Tra i vecchi e i dottori troviamo questo personaggio di cui non è ben definita la provenienza, qualcuno lo attribuisce a origini veronesi, altri lo attribuiscono alla tradizione napoletana, quest’ultima trova più consensi tra gli esperti.

Tartaglia fa come professione l’uomo di legge, come è facile intuire, il suo nome deriva dal suo accentuato difetto della balbuzie cui si accompagnava una spiccata miopia. Questi suoi difetti scaturivano le risate di tutti quando, per difendere qualche suo cliente si ripeteva in sillabi vocali e spezzoni di parole che non portavano mai ad un compimento, e al contrario peggioravano le situazioni fraintendendo ciò che egli voleva spiegare.

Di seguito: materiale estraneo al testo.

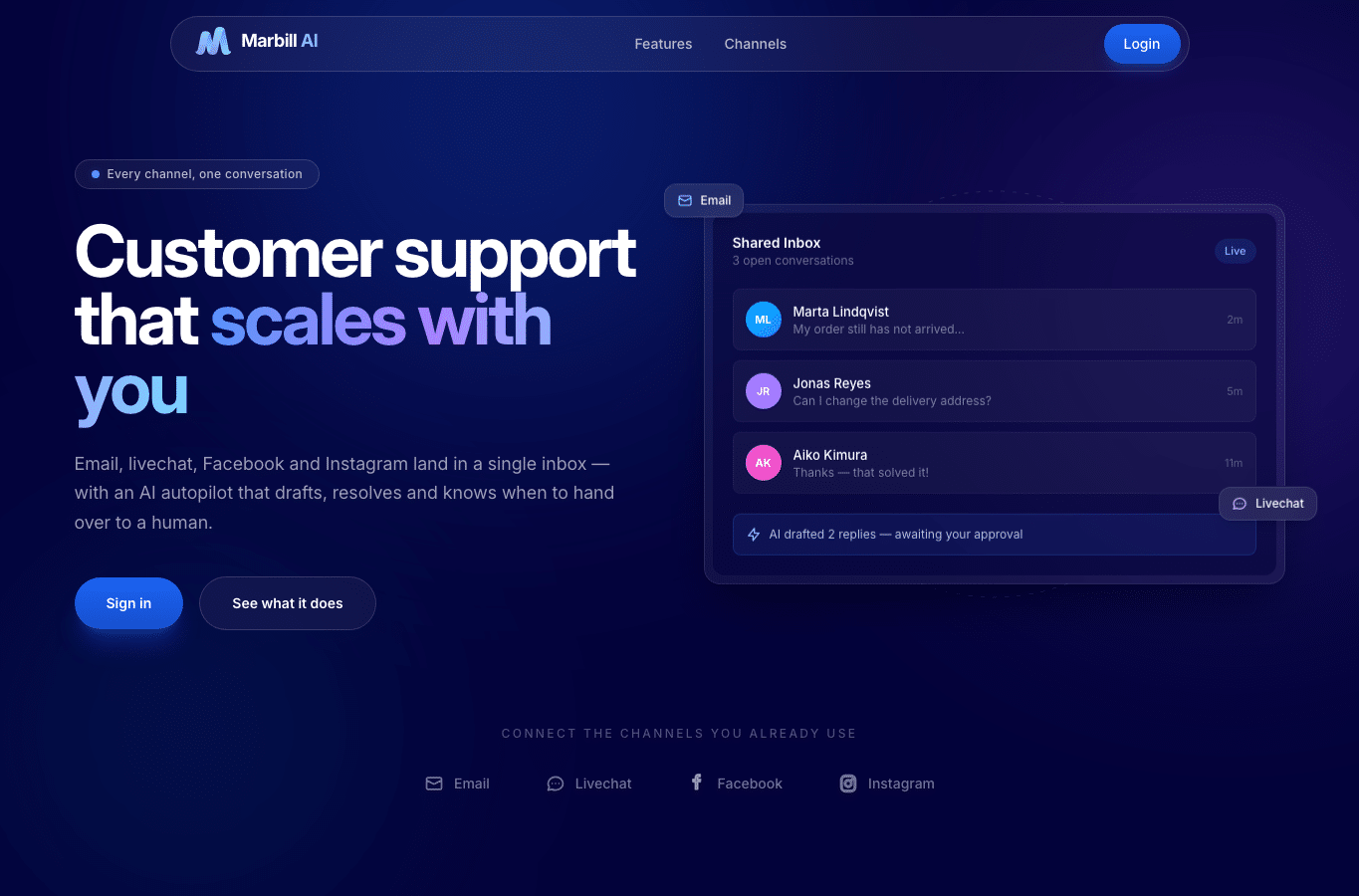Click the lightning bolt AI drafted icon

[754, 535]
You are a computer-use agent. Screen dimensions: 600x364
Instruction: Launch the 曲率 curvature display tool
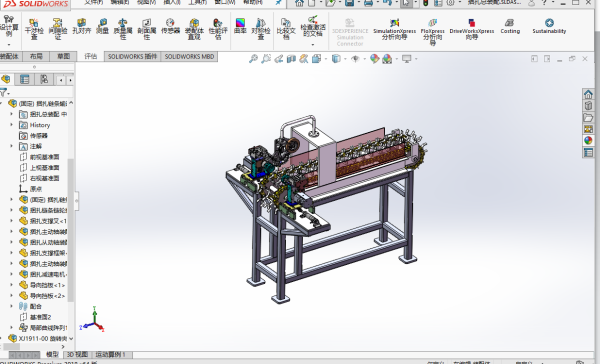(x=240, y=26)
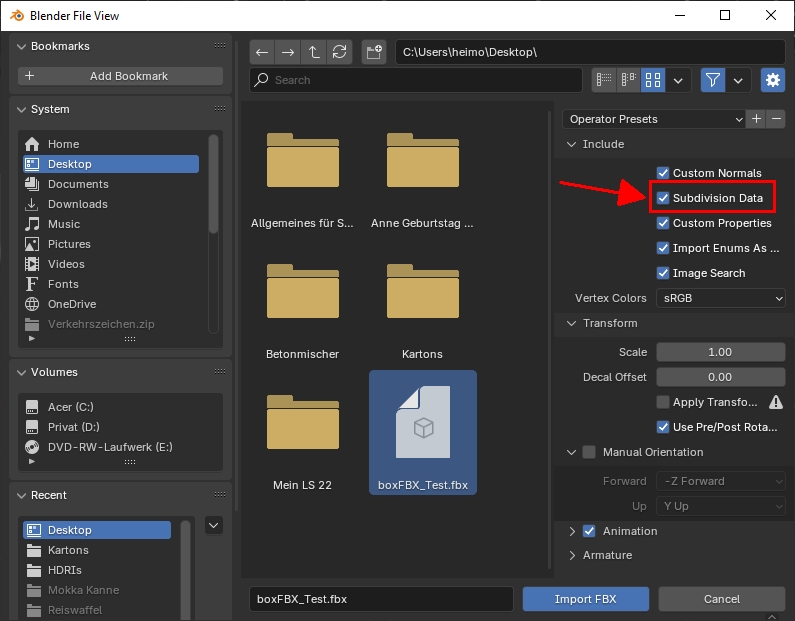
Task: Enable Apply Transform checkbox
Action: pyautogui.click(x=663, y=402)
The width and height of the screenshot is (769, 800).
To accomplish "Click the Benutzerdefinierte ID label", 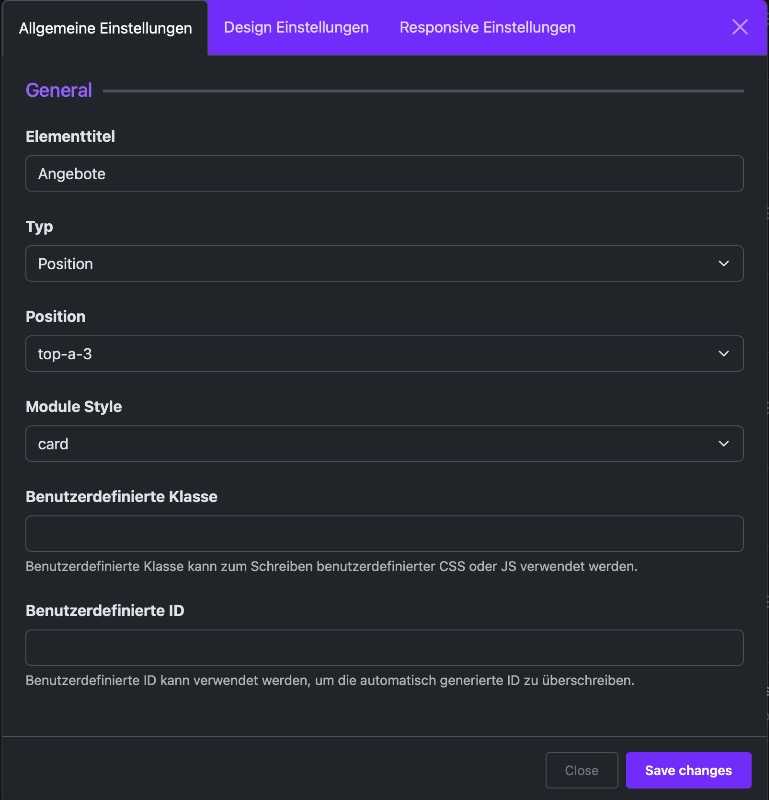I will (x=105, y=611).
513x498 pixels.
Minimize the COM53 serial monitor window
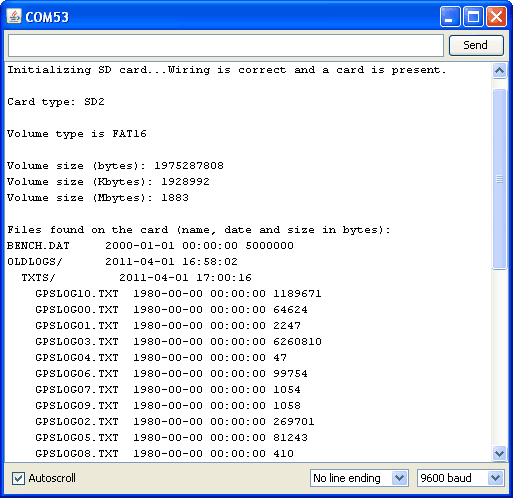[x=450, y=16]
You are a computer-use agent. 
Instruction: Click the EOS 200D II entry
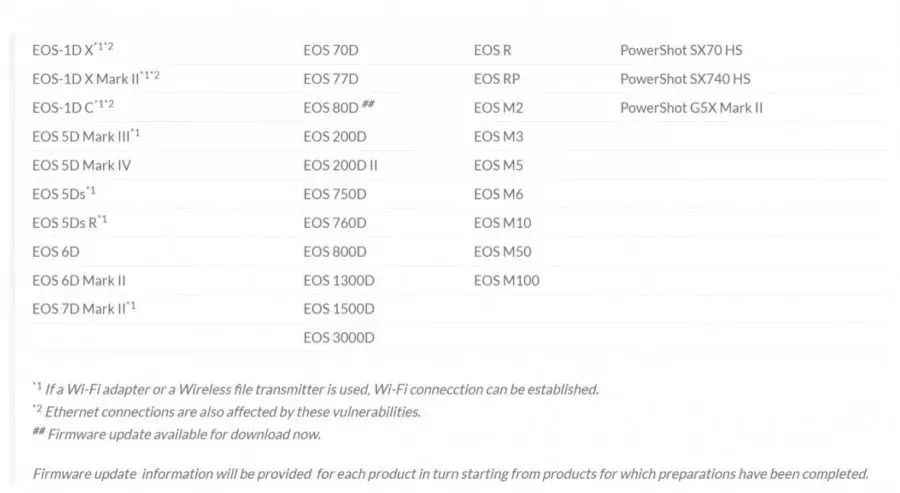coord(340,165)
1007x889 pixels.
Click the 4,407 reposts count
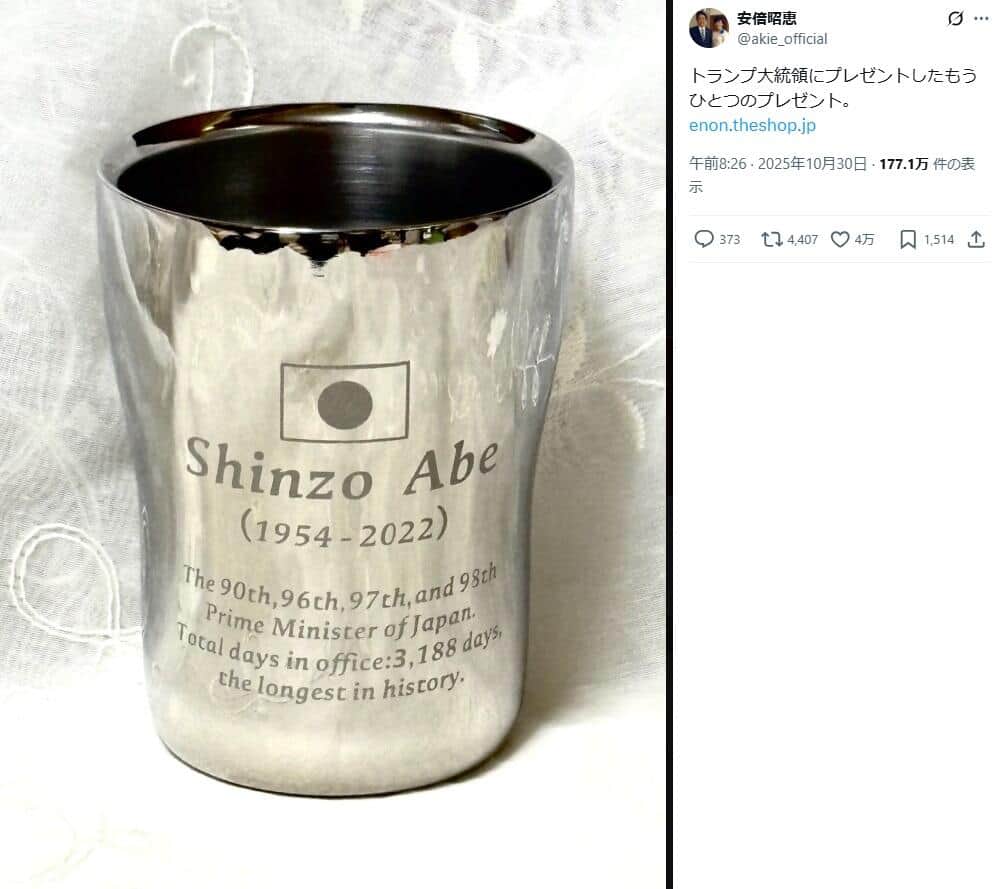[x=803, y=240]
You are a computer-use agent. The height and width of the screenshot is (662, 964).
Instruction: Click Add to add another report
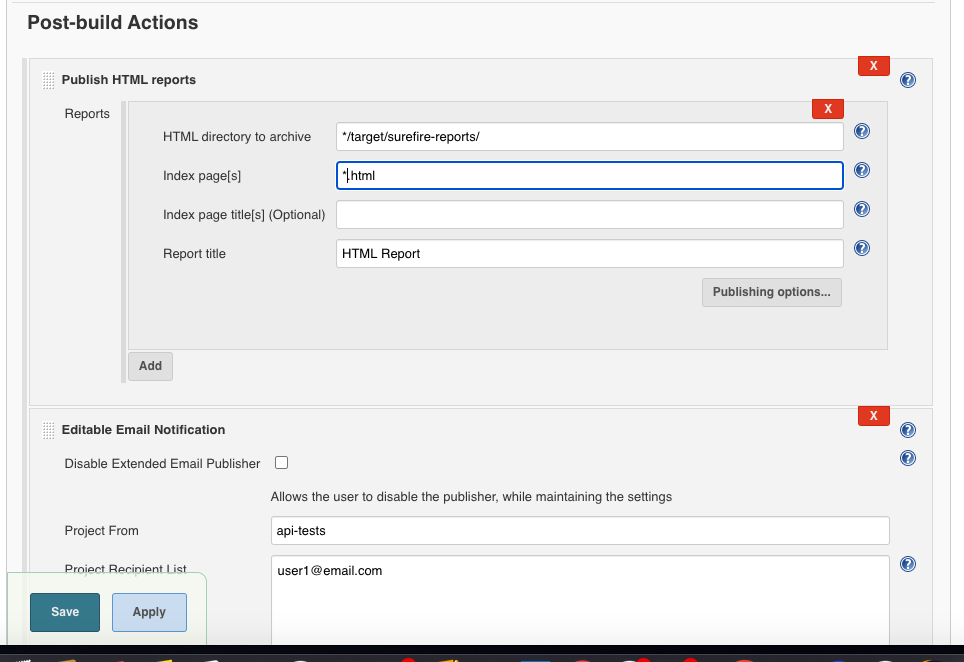(x=150, y=366)
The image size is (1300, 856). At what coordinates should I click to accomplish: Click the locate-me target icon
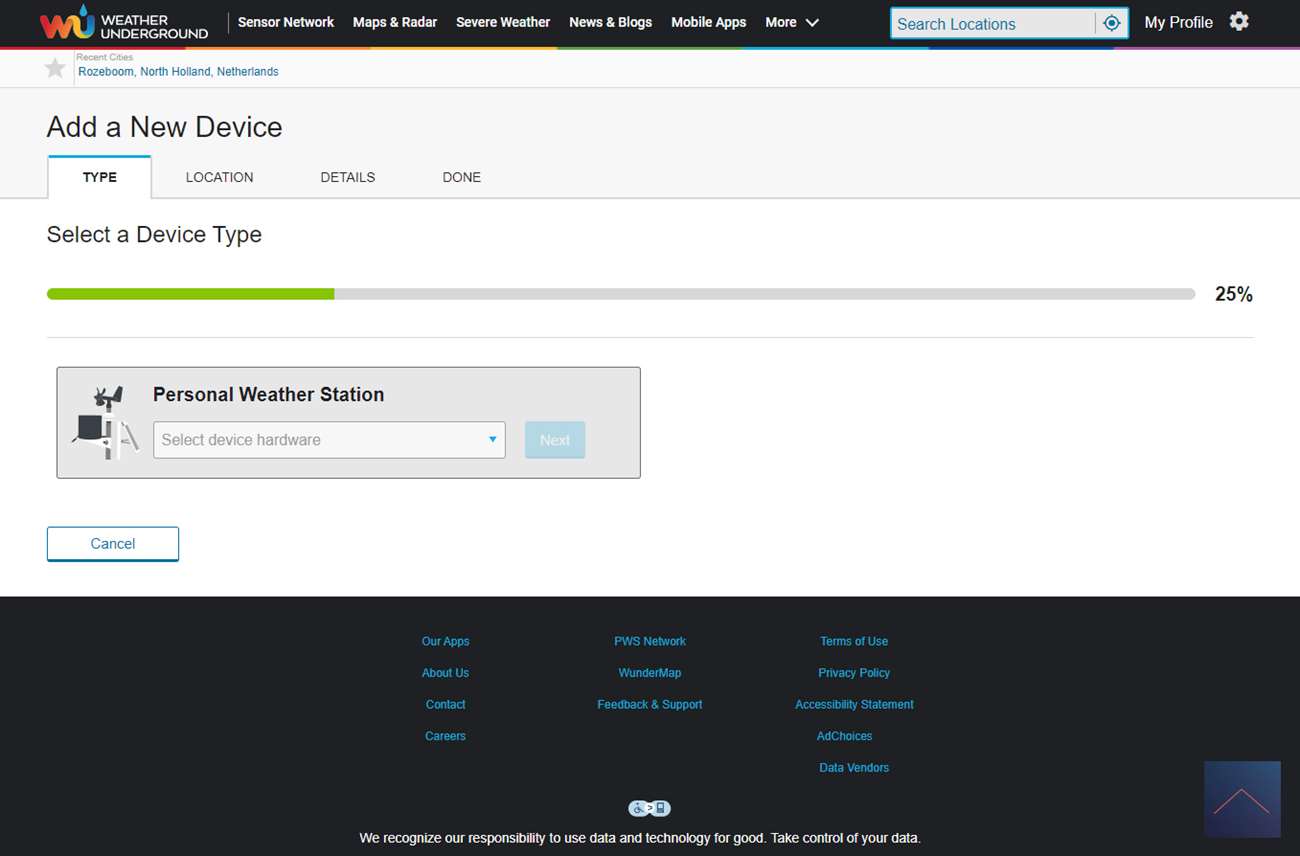1111,23

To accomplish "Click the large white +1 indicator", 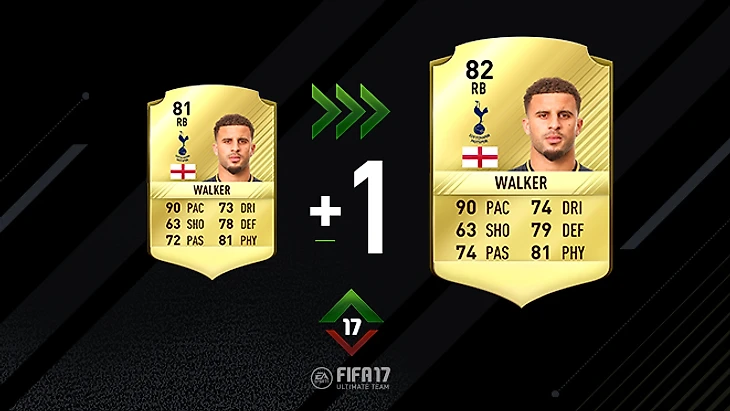I will [347, 208].
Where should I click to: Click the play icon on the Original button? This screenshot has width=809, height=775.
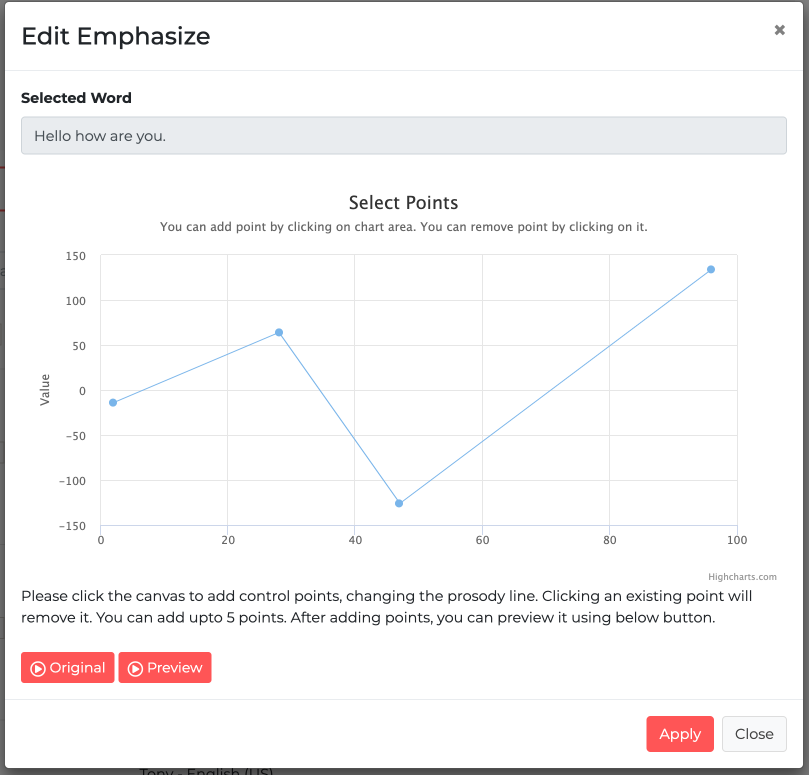(38, 668)
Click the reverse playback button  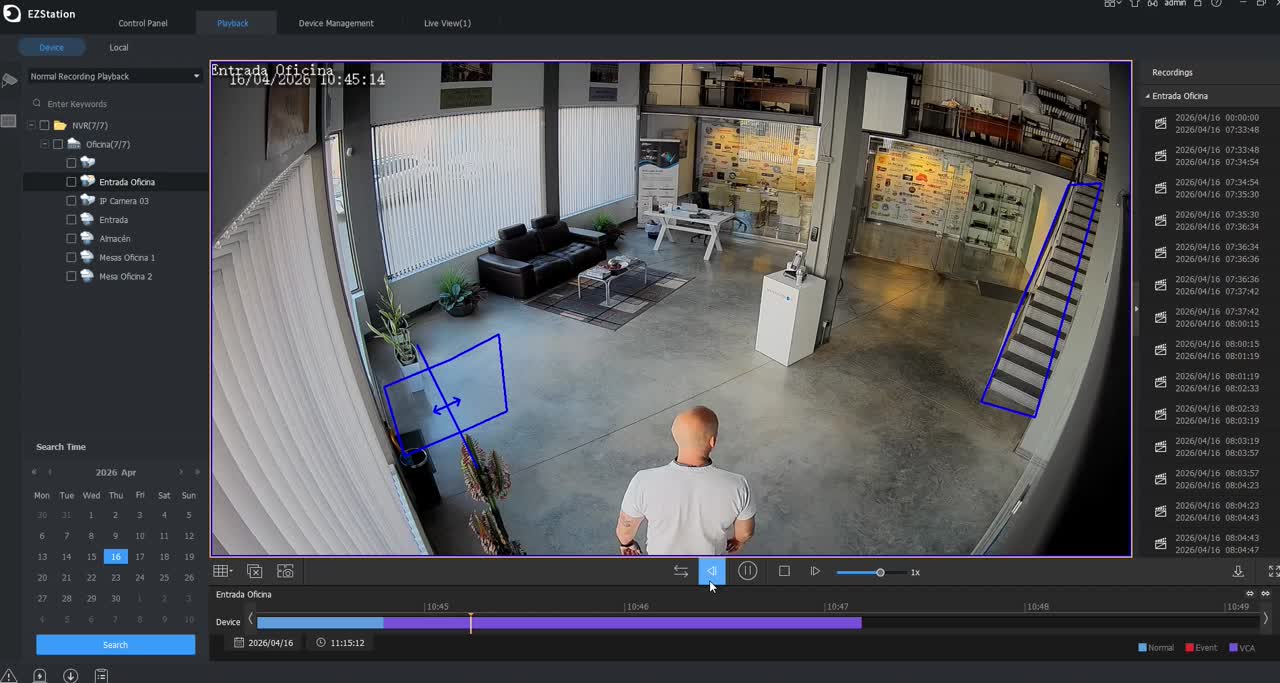pos(712,571)
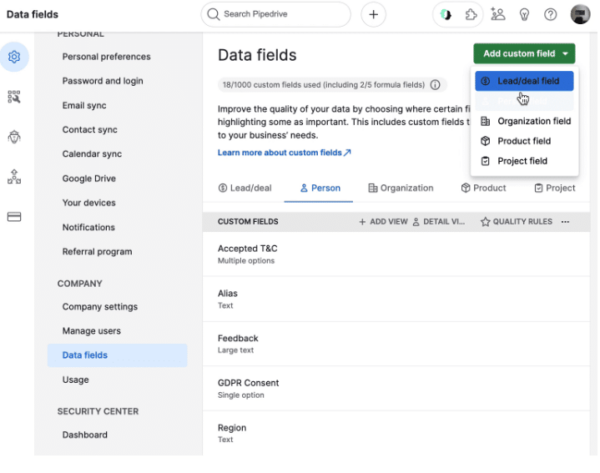
Task: Click the Search Pipedrive input field
Action: tap(276, 15)
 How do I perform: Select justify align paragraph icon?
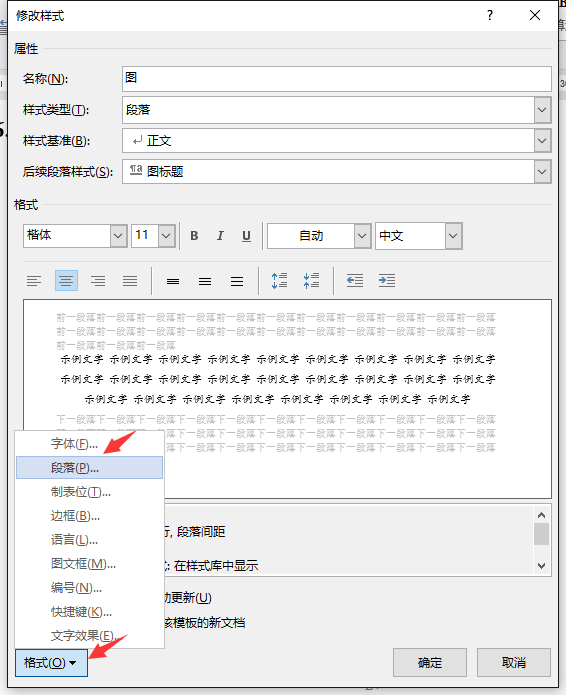coord(130,281)
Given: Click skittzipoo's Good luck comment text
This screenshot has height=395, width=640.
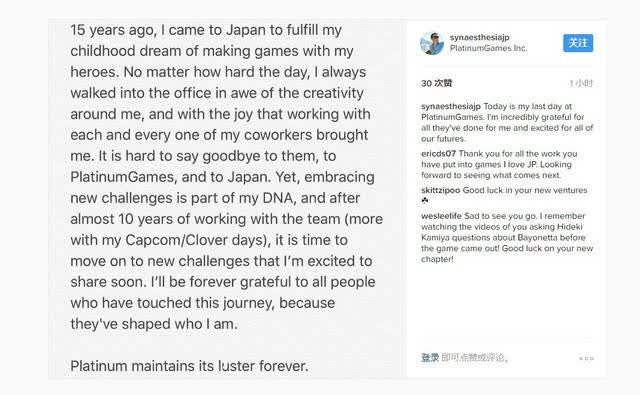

Il costume non subì variazioni nel tempo: era composto da calzoni verdi rigati orizzontalmente di giallo e indossati su un pancione,sottolineato dalla cintura di cuoio che teneva chiusa la giacca. Il colletto era ampio e bianco, il cappello di feltro grigio, le scarpe nere con un fiocco rosso. Una mezza maschera copriva il volto sulla quale spuntavano un paio di occhiali con lenti spessissime per accentuare il difetto della vista.